[Stored data]

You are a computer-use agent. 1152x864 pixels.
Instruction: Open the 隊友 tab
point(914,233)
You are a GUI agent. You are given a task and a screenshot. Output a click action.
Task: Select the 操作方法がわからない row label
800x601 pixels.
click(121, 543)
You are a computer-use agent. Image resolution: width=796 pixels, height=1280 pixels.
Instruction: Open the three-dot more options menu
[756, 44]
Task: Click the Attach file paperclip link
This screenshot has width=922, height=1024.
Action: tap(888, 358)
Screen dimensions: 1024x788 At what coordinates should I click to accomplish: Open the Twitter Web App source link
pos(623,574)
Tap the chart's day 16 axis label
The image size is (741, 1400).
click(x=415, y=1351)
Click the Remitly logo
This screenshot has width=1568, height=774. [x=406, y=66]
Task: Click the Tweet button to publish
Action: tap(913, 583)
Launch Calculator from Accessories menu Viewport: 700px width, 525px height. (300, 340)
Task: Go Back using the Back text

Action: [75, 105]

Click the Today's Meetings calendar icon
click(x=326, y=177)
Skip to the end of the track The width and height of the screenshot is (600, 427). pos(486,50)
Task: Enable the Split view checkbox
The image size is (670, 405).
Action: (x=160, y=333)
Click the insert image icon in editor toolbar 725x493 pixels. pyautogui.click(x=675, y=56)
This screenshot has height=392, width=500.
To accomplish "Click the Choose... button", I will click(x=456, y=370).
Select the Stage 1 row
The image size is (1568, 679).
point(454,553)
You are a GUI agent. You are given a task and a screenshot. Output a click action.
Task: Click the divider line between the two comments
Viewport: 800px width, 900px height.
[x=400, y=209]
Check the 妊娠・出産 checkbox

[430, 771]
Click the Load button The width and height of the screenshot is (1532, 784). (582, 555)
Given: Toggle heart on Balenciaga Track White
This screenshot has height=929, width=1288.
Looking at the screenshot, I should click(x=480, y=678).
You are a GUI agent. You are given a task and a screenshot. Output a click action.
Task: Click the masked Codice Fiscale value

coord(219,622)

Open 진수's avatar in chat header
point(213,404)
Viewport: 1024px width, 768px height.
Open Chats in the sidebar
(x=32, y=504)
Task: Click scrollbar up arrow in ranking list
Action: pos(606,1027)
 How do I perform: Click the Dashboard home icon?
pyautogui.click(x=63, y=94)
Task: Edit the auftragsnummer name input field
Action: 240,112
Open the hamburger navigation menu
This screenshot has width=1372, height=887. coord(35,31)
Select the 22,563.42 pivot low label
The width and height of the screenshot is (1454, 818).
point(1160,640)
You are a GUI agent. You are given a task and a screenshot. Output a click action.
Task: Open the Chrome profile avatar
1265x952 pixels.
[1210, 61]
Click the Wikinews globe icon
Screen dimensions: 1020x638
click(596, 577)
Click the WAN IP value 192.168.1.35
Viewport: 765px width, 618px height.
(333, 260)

#### Assignment
Copy the records. Each line should match exactly.

#### Answer box
You are a computer-use agent. 1152x864 pixels.
Instruction: Open the 隊友 tab
point(914,233)
You are a GUI agent. You are given a task and a screenshot. Output a click action.
Task: Select the 操作方法がわからない row label
800x601 pixels.
click(121, 543)
You are a computer-use agent. Image resolution: width=796 pixels, height=1280 pixels.
Instruction: Open the three-dot more options menu
[756, 44]
Task: Click the Attach file paperclip link
This screenshot has width=922, height=1024.
Action: tap(888, 358)
Screen dimensions: 1024x788 At what coordinates should I click to accomplish: Open the Twitter Web App source link
pos(623,574)
Tap the chart's day 16 axis label
The image size is (741, 1400).
click(x=415, y=1351)
Click the Remitly logo
This screenshot has width=1568, height=774. [x=406, y=66]
Task: Click the Tweet button to publish
Action: tap(913, 583)
Launch Calculator from Accessories menu Viewport: 700px width, 525px height. (300, 340)
Task: Go Back using the Back text

Action: [75, 105]

Click the Today's Meetings calendar icon
click(x=326, y=177)
Skip to the end of the track The width and height of the screenshot is (600, 427). pos(486,50)
Task: Enable the Split view checkbox
The image size is (670, 405).
Action: (x=160, y=333)
Click the insert image icon in editor toolbar 725x493 pixels. pyautogui.click(x=675, y=56)
This screenshot has height=392, width=500.
To accomplish "Click the Choose... button", I will click(x=456, y=370).
Select the Stage 1 row
The image size is (1568, 679).
point(454,553)
You are a GUI agent. You are given a task and a screenshot. Output a click action.
Task: Click the divider line between the two comments
Viewport: 800px width, 900px height.
[x=400, y=209]
Check the 妊娠・出産 checkbox

[430, 771]
Click the Load button The width and height of the screenshot is (1532, 784). (582, 555)
Given: Toggle heart on Balenciaga Track White
This screenshot has height=929, width=1288.
Looking at the screenshot, I should click(x=480, y=678).
You are a GUI agent. You are given a task and a screenshot. Output a click action.
Task: Click the masked Codice Fiscale value

coord(219,622)

Open 진수's avatar in chat header
point(213,404)
Viewport: 1024px width, 768px height.
Open Chats in the sidebar
(x=32, y=504)
Task: Click scrollbar up arrow in ranking list
Action: pos(606,1027)
 How do I perform: Click the Dashboard home icon?
pyautogui.click(x=63, y=94)
Task: Edit the auftragsnummer name input field
Action: 240,112
Open the hamburger navigation menu
This screenshot has width=1372, height=887. coord(35,31)
Select the 22,563.42 pivot low label
The width and height of the screenshot is (1454, 818).
point(1160,640)
You are a GUI agent. You are given a task and a screenshot. Output a click action.
Task: Open the Chrome profile avatar
1265x952 pixels.
[1210, 61]
Click the Wikinews globe icon
Screen dimensions: 1020x638
click(596, 577)
Click the WAN IP value 192.168.1.35
Viewport: 765px width, 618px height.
(333, 260)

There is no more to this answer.